Texto em estudo:
Não existem números oficiais, mas pesquisadores como o brasilianista norte-americano Thomas Skidimore e Maria D’alva Kinzo estimam que entre 5 mil a 10 mil pessoas consideradas adversárias do regime foram presas entre o final de outubro e a véspera das eleições de 1970. Não houve inquérito, processo, ordem judicial ou intimação. Era o exercício bruto do arbítrio e da truculência de um regime ditatorial.

O Movimento Democrático Brasileiro (MDB), partido da oposição consentida, criado pela própria ditadura em 1965 com a sigla governista, estava combalido pelas cassações feitas pelo AI-5 e tinha dificuldades até para montar chapas de candidatos em vários municípios e Estados. Mas ainda era pouco para o governo militar, que queria uma esmagadora maioria para consolidar sua imagem do regime aos olhos do mundo, varrendo para debaixo do tapete o sangue que espirrava das vítimas de torturas, execuções e “desaparecimentos” dentro e fora de instalações oficiais.

Dados guardados:
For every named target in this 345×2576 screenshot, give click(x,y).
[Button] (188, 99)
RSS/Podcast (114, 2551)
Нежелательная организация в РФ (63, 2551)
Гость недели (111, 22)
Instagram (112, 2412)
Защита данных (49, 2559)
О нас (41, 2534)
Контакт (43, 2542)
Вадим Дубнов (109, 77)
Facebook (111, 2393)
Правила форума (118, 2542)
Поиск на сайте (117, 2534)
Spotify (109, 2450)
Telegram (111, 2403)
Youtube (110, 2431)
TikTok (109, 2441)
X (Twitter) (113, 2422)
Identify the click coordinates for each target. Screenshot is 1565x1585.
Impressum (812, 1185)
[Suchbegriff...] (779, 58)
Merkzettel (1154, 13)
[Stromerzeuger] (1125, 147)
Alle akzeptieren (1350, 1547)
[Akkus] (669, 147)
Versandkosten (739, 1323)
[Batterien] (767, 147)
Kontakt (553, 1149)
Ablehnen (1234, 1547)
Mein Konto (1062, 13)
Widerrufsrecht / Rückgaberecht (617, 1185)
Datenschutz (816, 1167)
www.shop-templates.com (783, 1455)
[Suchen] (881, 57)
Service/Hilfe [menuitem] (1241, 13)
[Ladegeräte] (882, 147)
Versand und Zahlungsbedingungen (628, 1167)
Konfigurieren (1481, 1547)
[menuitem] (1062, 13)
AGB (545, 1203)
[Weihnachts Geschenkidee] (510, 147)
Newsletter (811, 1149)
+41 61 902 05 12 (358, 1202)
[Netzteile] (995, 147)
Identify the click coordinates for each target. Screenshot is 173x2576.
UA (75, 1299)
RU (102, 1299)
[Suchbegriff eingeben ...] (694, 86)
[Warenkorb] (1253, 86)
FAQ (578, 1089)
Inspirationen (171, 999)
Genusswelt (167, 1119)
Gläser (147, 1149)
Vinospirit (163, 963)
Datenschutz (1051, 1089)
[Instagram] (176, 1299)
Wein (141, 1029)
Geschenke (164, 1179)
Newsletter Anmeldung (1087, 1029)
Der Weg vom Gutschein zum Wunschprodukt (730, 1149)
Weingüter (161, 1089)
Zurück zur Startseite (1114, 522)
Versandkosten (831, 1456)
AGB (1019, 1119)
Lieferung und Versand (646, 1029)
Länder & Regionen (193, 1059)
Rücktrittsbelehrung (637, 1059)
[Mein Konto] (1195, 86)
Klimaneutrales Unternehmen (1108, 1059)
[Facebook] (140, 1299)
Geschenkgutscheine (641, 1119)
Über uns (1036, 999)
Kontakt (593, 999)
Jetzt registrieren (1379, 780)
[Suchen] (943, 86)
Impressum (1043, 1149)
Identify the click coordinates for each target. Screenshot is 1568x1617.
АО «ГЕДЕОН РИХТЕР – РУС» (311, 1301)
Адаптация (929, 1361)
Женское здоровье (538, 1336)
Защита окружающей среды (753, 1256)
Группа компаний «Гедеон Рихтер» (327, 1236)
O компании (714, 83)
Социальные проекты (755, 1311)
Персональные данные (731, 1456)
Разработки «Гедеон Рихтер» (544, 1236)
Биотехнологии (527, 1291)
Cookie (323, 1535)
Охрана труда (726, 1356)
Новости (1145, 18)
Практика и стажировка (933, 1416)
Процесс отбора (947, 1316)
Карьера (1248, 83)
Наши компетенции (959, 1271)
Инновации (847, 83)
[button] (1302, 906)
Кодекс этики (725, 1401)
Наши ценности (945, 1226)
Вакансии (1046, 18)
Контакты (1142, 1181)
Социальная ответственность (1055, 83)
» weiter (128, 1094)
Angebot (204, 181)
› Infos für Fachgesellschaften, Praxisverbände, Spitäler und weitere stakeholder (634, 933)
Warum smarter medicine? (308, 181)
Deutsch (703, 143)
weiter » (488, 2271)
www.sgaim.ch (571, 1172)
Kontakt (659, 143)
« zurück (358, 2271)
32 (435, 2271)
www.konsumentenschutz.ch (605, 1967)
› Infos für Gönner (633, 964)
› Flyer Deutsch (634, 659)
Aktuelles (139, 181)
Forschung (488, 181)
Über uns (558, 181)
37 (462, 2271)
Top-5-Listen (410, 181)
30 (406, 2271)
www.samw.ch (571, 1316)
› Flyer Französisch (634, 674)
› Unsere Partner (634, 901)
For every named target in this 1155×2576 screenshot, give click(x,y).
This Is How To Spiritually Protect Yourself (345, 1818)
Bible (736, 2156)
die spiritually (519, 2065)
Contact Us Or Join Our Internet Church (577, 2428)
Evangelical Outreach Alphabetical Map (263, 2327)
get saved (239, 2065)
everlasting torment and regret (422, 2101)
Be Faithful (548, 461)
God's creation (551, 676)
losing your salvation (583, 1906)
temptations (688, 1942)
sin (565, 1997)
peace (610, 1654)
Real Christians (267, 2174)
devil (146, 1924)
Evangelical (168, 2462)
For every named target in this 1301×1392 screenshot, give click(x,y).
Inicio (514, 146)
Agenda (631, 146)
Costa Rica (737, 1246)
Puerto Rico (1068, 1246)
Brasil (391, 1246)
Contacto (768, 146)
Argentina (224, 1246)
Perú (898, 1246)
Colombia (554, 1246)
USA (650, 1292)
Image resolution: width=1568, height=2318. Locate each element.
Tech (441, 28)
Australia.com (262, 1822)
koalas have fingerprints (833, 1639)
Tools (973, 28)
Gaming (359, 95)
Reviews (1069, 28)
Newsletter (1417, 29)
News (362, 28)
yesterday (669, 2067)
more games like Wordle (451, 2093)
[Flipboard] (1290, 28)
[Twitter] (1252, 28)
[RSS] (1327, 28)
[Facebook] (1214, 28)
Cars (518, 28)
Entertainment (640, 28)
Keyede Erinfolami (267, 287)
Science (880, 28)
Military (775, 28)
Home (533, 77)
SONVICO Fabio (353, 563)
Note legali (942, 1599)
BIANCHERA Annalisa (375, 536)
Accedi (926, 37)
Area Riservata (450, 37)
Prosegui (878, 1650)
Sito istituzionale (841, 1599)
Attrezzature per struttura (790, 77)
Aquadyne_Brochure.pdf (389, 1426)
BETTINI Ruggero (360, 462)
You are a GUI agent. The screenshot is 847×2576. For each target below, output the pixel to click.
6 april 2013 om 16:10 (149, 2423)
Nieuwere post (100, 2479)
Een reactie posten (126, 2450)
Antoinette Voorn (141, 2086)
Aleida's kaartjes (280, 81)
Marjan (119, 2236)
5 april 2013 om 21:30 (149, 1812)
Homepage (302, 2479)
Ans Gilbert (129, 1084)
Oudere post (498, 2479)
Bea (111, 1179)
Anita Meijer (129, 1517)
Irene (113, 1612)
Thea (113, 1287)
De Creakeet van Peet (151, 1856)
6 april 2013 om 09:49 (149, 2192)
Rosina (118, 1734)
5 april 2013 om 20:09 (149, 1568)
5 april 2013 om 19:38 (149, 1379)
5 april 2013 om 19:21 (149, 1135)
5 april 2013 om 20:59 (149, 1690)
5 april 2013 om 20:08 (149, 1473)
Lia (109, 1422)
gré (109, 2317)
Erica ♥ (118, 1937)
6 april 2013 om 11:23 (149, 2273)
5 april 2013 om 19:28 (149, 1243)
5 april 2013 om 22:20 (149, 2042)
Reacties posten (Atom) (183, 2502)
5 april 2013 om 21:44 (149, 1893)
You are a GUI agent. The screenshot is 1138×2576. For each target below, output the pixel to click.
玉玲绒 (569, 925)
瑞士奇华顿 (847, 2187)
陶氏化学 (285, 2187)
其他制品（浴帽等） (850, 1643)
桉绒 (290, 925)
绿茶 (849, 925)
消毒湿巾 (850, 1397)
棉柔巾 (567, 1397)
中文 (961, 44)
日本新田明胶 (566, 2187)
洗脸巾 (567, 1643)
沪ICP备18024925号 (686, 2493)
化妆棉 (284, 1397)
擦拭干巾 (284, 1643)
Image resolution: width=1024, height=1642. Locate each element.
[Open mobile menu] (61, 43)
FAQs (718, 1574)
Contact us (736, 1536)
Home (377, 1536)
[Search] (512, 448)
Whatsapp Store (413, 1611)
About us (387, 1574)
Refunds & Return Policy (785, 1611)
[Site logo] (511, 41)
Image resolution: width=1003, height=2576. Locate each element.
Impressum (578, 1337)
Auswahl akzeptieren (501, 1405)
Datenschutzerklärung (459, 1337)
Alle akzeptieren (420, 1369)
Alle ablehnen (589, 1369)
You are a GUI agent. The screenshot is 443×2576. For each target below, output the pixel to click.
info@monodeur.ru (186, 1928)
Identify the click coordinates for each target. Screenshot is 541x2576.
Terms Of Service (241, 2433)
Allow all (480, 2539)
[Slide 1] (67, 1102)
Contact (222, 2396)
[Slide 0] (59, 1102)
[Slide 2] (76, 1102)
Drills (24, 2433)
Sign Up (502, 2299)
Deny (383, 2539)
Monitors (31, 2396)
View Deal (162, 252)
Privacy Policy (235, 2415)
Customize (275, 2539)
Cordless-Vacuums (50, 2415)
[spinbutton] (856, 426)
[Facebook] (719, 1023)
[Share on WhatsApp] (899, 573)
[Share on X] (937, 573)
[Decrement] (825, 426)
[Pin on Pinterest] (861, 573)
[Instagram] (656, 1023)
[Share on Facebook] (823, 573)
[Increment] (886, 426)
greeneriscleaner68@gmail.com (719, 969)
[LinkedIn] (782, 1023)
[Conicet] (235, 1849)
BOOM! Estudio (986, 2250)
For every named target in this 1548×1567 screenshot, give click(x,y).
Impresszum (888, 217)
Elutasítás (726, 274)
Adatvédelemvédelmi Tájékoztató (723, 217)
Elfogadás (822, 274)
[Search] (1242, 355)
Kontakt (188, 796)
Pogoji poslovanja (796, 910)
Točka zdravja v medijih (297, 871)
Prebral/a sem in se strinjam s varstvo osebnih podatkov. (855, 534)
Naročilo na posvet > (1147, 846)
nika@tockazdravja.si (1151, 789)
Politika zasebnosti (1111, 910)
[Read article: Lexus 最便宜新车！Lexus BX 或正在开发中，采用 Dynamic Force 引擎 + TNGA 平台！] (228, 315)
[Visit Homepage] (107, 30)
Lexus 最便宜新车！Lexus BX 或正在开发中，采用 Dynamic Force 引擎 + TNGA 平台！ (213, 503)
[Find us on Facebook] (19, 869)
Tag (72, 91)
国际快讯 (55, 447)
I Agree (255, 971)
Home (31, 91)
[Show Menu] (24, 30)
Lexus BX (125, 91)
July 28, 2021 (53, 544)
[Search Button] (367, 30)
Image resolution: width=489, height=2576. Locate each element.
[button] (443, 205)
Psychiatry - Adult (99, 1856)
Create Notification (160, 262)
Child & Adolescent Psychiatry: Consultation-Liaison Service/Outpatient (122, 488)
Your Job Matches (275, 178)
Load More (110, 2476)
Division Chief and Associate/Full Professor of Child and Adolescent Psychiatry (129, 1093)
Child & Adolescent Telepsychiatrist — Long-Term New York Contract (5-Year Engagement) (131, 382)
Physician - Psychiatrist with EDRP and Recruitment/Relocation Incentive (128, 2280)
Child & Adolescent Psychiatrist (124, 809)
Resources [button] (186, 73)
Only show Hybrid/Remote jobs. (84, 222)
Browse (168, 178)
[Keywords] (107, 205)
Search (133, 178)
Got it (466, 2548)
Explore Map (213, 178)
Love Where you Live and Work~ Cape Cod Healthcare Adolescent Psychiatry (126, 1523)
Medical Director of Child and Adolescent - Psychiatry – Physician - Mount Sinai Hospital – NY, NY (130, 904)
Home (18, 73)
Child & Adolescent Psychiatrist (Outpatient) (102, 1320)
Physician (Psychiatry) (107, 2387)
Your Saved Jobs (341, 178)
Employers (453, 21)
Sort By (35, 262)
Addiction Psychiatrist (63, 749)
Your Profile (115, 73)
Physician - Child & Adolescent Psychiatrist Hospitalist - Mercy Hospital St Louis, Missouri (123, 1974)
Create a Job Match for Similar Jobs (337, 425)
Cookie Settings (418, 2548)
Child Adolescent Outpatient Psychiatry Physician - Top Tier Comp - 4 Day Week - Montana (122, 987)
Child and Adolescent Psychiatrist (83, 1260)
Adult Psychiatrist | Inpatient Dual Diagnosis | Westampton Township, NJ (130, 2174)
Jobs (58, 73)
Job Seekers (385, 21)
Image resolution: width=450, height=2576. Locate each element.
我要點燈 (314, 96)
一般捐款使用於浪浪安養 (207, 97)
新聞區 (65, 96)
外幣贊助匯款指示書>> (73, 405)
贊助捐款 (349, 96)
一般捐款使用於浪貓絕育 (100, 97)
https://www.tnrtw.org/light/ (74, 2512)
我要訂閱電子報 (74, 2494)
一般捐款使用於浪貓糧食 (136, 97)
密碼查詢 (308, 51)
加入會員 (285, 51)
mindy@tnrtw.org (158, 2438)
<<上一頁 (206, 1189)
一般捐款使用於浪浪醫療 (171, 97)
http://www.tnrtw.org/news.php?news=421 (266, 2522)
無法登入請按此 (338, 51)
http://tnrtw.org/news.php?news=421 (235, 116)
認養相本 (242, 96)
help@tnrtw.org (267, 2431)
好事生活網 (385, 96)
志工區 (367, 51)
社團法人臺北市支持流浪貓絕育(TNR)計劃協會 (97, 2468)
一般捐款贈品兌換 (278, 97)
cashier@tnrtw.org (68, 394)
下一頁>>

Instruções a seguir:
Dê continuidade ao texto sobre a ditadura e as eleições de 1970, começando logo depois da última frase dele.

Resultado da tarefa:
O jornalista Rubem Câmara Gomes, um dos formadores de opinião que foram presos no Espírito Santo naquela época, estima em 120 o número de pessoas presas no Estado, entre jornalistas, profissionais liberais, intelectuais, estudantes e formadores de opinião. O médico José Cipriano da Fonseca e o economista Antônio Caldas Brito acreditam que as prisões podem ter chegado a 200.

Os presos chegavam de todo Estado, inclusive do interior, em geral trazidos por policiais federais, e eram levados para Superintendência da Polícia Federal, que na época ficava na Avenida Vitória, sendo depois levados para o quartel do então 3º Batalhão de Caçadores (hoje 38º Batalhão de Infantaria), na Prainha, em Vila Velha.

Zezinho Cipriano

Ex-líder estudantil

"Um dia, perguntei a um major chamado Anésio o motivo da prisão, e ele me disse apenas que prenderam porque receberam ordem de prender"

Ex-líder estudantil, Zezinho Cipriano, como é mais conhecido, foi preso em Barra de São Francisco, quando atendia pacientes no centro de saúde local. “Nenhuma explicação foi dada, nem antes e nem depois. A gente apenas sabia que tinha gente sendo presa em tudo quanto é lugar. Um dia, perguntei a um major chamado Anésio o motivo da prisão, e ele me disse apenas que prenderam porque receberam ordem de prender”, relata.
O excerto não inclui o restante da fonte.